Macklemore was the only white hip-hop artist up for a Grammy, and he turned up the winner, another thing that twisted some people’s panties. I get the issue people take with Macklemore. He’s a privileged straight white guy writing a pro-gay song from the point of view of a kid (him) who worried that he was gay as a child and was teased by schoolmates who called him a fag. While it may be self-indulgent, I believe Macklemore’s heart is in the right place, and though there are some arguably more talented rap acts out there right now, Macklemore’s anthem is a refreshing change from the oft-misogynous and homophobic rhymes spouted out by the majority of hip-hop artists.
The truly moving moment was supposed to be when, during Macklemore’s performance, 33 couples in the audience, both gay and straight, got married at the same time.
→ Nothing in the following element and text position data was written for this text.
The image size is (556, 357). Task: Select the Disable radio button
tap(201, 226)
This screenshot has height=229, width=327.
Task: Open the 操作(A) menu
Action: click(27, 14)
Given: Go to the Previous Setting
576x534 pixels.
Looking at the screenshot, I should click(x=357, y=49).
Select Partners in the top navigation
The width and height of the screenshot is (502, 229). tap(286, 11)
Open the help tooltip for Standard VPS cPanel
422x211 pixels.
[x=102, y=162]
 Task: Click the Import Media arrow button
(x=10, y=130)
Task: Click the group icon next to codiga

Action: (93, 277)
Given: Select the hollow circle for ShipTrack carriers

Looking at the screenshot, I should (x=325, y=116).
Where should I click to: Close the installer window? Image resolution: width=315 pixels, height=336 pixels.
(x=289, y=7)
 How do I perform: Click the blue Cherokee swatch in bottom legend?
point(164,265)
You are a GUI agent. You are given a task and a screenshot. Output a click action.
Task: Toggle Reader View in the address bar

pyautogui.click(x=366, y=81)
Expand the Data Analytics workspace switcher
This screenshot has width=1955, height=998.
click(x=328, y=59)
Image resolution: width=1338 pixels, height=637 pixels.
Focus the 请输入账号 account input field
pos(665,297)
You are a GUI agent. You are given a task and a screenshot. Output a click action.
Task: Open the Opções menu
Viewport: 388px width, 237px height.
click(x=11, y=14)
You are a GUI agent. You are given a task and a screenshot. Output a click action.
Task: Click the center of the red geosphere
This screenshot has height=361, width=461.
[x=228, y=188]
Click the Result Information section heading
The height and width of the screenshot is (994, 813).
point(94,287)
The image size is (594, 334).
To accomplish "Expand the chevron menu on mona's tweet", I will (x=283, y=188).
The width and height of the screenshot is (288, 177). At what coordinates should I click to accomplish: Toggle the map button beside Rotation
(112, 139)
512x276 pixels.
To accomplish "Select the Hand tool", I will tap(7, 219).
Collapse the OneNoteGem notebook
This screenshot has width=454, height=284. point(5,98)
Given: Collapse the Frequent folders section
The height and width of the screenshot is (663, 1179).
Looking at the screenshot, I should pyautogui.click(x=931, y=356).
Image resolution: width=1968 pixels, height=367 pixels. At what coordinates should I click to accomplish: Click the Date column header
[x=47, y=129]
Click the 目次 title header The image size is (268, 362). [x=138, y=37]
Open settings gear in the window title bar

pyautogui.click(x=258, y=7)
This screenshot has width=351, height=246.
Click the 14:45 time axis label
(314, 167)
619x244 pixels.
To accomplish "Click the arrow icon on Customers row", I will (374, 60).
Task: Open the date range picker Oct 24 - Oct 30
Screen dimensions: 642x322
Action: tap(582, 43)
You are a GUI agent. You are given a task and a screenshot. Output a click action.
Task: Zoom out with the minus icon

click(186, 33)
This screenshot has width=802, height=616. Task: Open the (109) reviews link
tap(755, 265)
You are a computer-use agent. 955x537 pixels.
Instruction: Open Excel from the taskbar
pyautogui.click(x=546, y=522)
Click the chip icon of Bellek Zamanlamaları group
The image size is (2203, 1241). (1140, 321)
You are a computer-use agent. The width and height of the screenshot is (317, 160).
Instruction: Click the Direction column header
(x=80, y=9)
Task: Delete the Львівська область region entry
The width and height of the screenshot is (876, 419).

Nice idea, but it seemed disingenuous. The couples barely got any screen time with the camera whiplashing to Macklemore and Madonna, making the nuptials feel like less of a statement and more of a gimmicky afterthought.
And as for Queen Latifah, well, she’s a beloved and multitalented public figure, but how hypocritical was it that she officiated the weddings, speaking out loud and proud, and yet has never outed herself as gay – which we all know she is. Maybe that wasn’t her moment to come out, but if the gayest Grammys one could ever imagine wasn’t, when is?